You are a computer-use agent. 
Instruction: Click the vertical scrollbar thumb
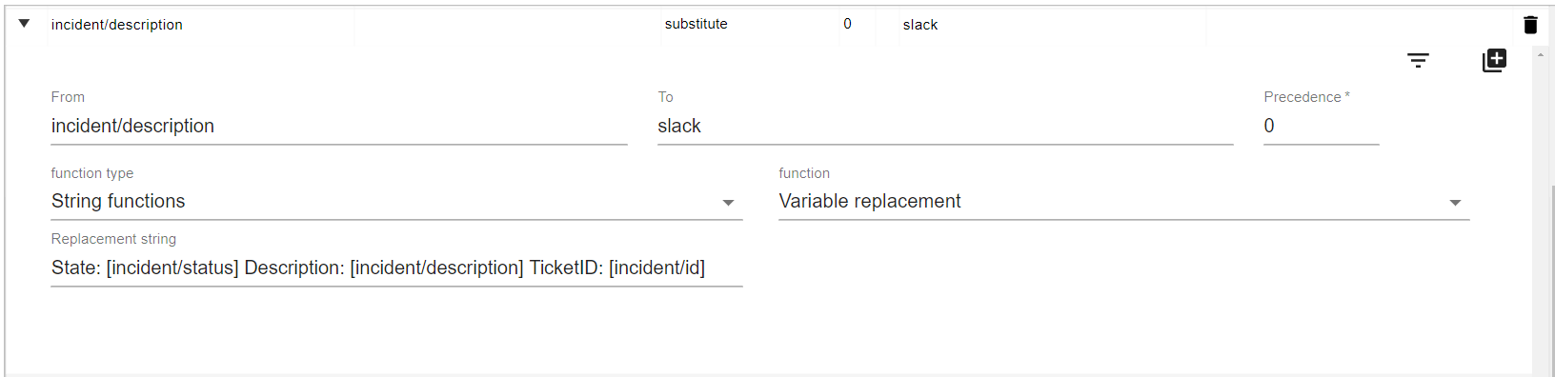[x=1552, y=281]
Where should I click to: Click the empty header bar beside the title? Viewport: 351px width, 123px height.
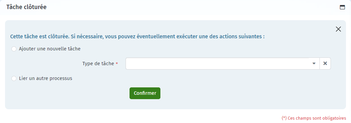193,7
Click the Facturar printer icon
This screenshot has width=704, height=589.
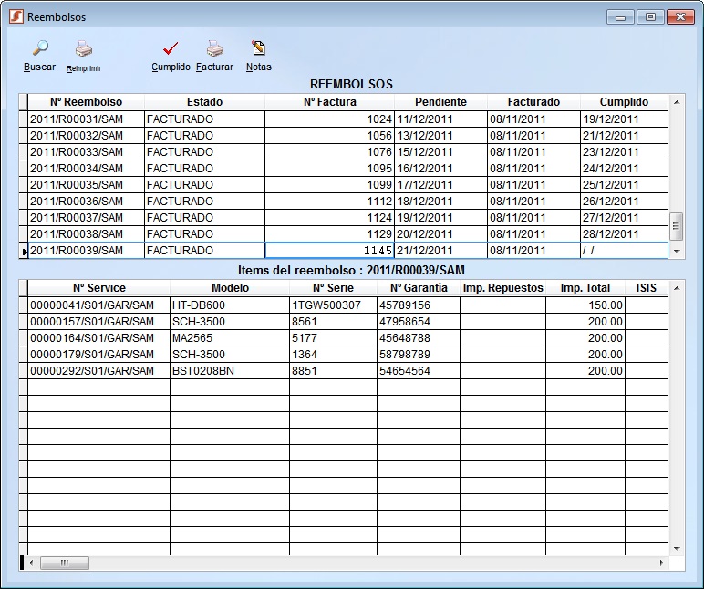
----------
What you should do:
From the material above, copy everything exactly but the pictures.

Written answer:
You are a computer-use agent. 
Instruction: Click the vertical scrollbar thumb
[x=1552, y=281]
Where should I click to: Click the empty header bar beside the title? Viewport: 351px width, 123px height.
193,7
Click the Facturar printer icon
This screenshot has width=704, height=589.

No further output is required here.